* _EXERCISE DETAILS_
Write out exactly the lines of the entries below, from the first through the line containing "Task: Click the balenaEtcher", and nothing beyond them.

BEGIN DATASET RECORDS

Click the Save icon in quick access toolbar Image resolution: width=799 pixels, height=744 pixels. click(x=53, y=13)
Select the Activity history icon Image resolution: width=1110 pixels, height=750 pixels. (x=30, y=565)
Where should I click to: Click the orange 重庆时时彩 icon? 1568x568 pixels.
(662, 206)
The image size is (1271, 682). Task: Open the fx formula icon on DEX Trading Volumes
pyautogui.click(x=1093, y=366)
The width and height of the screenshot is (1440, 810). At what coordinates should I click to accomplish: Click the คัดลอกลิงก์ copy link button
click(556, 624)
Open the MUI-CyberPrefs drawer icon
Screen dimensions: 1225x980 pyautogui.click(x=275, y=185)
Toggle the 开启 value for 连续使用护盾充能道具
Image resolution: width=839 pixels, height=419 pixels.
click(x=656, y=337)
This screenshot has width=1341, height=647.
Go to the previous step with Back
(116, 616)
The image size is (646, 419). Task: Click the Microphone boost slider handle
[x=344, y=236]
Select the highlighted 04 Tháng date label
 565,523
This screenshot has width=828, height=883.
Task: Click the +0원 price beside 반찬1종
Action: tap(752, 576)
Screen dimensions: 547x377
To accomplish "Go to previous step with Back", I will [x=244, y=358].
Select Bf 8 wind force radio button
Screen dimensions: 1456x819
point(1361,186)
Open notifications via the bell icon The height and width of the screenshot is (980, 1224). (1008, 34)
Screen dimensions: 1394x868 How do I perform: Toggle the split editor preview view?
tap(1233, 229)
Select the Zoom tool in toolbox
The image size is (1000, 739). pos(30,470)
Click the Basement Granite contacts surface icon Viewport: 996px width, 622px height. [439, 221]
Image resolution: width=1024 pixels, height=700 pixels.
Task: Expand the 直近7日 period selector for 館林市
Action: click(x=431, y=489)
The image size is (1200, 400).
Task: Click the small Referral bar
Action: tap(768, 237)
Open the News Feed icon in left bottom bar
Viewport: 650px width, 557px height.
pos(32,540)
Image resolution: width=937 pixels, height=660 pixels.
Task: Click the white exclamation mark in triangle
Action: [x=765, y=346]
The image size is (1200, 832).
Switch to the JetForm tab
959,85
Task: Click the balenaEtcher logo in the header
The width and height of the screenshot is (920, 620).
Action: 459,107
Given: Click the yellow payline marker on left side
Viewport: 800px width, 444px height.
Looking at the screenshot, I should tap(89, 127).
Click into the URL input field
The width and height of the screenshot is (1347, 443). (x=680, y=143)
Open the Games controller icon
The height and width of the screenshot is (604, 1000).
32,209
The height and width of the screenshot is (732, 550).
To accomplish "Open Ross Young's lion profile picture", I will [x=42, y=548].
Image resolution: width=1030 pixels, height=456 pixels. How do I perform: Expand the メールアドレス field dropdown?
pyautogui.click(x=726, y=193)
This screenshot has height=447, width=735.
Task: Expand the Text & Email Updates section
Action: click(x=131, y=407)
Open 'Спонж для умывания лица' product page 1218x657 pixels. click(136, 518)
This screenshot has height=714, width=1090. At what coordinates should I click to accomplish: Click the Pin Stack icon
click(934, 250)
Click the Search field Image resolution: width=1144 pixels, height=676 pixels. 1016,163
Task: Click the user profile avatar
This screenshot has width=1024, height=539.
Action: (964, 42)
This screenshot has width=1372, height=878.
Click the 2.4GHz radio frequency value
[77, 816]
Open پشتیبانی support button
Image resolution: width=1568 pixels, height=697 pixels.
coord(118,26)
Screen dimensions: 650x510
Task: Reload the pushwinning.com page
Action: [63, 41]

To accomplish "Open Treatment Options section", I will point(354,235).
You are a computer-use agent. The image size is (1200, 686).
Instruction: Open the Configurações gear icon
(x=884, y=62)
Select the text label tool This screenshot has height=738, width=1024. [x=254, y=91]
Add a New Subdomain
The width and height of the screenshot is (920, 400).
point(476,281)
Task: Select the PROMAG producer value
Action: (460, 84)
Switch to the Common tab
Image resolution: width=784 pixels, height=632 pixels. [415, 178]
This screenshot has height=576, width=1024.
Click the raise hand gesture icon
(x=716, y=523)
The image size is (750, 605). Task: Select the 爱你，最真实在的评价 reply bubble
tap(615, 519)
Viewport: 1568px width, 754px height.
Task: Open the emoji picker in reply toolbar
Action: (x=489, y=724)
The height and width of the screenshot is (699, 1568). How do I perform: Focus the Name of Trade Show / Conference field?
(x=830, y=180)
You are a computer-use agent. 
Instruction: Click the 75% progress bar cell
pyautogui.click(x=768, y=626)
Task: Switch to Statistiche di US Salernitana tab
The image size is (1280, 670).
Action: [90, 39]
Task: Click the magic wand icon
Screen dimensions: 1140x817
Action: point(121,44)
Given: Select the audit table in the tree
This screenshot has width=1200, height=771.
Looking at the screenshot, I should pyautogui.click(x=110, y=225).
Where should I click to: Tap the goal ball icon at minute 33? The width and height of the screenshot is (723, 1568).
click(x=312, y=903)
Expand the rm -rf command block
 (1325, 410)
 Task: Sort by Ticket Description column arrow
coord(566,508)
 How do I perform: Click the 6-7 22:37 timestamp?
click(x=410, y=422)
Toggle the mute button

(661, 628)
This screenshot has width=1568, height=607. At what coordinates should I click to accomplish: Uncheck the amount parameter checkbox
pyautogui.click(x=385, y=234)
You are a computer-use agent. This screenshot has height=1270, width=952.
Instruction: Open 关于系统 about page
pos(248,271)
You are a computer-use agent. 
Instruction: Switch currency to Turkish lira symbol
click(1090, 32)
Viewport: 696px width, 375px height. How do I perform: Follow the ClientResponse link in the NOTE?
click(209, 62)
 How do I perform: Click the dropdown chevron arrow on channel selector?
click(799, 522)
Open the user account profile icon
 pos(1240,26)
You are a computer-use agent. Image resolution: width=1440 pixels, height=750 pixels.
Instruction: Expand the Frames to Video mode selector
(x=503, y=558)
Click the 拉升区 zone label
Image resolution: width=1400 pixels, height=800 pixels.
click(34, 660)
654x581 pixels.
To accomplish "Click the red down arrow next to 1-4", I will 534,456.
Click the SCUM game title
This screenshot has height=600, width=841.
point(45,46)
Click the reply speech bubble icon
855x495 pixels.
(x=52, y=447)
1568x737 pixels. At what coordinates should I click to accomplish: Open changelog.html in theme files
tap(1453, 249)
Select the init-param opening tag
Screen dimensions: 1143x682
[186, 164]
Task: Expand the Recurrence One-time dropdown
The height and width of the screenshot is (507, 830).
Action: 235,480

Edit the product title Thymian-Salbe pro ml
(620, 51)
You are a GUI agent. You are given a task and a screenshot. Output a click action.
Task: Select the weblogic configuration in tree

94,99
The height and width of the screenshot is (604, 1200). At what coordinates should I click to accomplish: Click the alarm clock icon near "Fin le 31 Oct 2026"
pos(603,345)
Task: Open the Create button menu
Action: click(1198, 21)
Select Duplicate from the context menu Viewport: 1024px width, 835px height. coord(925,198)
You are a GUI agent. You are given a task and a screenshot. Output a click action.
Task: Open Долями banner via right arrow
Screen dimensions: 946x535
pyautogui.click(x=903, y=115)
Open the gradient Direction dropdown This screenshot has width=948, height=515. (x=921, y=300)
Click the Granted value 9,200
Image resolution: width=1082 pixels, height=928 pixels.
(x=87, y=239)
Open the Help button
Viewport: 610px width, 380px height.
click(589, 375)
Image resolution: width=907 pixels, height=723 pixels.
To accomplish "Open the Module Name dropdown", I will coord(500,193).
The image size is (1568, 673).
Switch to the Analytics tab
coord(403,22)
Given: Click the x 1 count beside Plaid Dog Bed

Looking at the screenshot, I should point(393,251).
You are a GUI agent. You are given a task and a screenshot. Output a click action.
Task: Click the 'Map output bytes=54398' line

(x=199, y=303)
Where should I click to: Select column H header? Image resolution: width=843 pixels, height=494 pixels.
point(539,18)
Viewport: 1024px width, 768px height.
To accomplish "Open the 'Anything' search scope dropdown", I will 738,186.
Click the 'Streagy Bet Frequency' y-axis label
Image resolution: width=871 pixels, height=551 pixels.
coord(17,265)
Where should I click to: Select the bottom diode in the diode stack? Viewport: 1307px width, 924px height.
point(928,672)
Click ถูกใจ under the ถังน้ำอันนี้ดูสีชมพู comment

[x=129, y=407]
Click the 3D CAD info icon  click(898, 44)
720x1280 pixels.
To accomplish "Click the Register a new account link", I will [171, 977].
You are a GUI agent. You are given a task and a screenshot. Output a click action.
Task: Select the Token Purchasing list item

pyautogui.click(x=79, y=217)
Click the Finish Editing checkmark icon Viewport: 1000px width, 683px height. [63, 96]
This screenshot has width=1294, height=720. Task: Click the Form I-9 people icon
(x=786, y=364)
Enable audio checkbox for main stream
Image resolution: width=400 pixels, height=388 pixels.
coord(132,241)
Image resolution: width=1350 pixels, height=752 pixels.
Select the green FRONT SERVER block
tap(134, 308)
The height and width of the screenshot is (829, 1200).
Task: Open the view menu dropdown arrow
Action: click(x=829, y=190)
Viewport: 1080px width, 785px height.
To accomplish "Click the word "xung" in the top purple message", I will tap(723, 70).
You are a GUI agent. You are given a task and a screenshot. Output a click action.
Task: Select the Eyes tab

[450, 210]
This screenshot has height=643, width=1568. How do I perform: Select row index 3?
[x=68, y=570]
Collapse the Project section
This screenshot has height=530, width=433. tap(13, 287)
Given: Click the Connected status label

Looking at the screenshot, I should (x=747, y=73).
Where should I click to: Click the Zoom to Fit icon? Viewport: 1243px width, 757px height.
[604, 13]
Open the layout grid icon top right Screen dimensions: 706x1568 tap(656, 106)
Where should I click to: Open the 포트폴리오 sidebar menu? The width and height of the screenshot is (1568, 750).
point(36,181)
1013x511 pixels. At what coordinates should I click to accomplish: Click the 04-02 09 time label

END DATASET RECORDS

* _ANSWER_
Click the Save icon in quick access toolbar Image resolution: width=799 pixels, height=744 pixels. click(x=53, y=13)
Select the Activity history icon Image resolution: width=1110 pixels, height=750 pixels. (x=30, y=565)
Where should I click to: Click the orange 重庆时时彩 icon? 1568x568 pixels.
(662, 206)
The image size is (1271, 682). Task: Open the fx formula icon on DEX Trading Volumes
pyautogui.click(x=1093, y=366)
The width and height of the screenshot is (1440, 810). At what coordinates should I click to accomplish: Click the คัดลอกลิงก์ copy link button
click(556, 624)
Open the MUI-CyberPrefs drawer icon
Screen dimensions: 1225x980 pyautogui.click(x=275, y=185)
Toggle the 开启 value for 连续使用护盾充能道具
Image resolution: width=839 pixels, height=419 pixels.
click(x=656, y=337)
This screenshot has width=1341, height=647.
Go to the previous step with Back
(116, 616)
The image size is (646, 419). Task: Click the Microphone boost slider handle
[x=344, y=236]
Select the highlighted 04 Tháng date label
 565,523
This screenshot has width=828, height=883.
Task: Click the +0원 price beside 반찬1종
Action: tap(752, 576)
Screen dimensions: 547x377
To accomplish "Go to previous step with Back", I will [x=244, y=358].
Select Bf 8 wind force radio button
Screen dimensions: 1456x819
point(1361,186)
Open notifications via the bell icon The height and width of the screenshot is (980, 1224). (1008, 34)
Screen dimensions: 1394x868 How do I perform: Toggle the split editor preview view?
tap(1233, 229)
Select the Zoom tool in toolbox
The image size is (1000, 739). pos(30,470)
Click the Basement Granite contacts surface icon Viewport: 996px width, 622px height. [439, 221]
Image resolution: width=1024 pixels, height=700 pixels.
Task: Expand the 直近7日 period selector for 館林市
Action: click(x=431, y=489)
The image size is (1200, 400).
Task: Click the small Referral bar
Action: tap(768, 237)
Open the News Feed icon in left bottom bar
Viewport: 650px width, 557px height.
pos(32,540)
Image resolution: width=937 pixels, height=660 pixels.
Task: Click the white exclamation mark in triangle
Action: [x=765, y=346]
The image size is (1200, 832).
Switch to the JetForm tab
959,85
Task: Click the balenaEtcher logo in the header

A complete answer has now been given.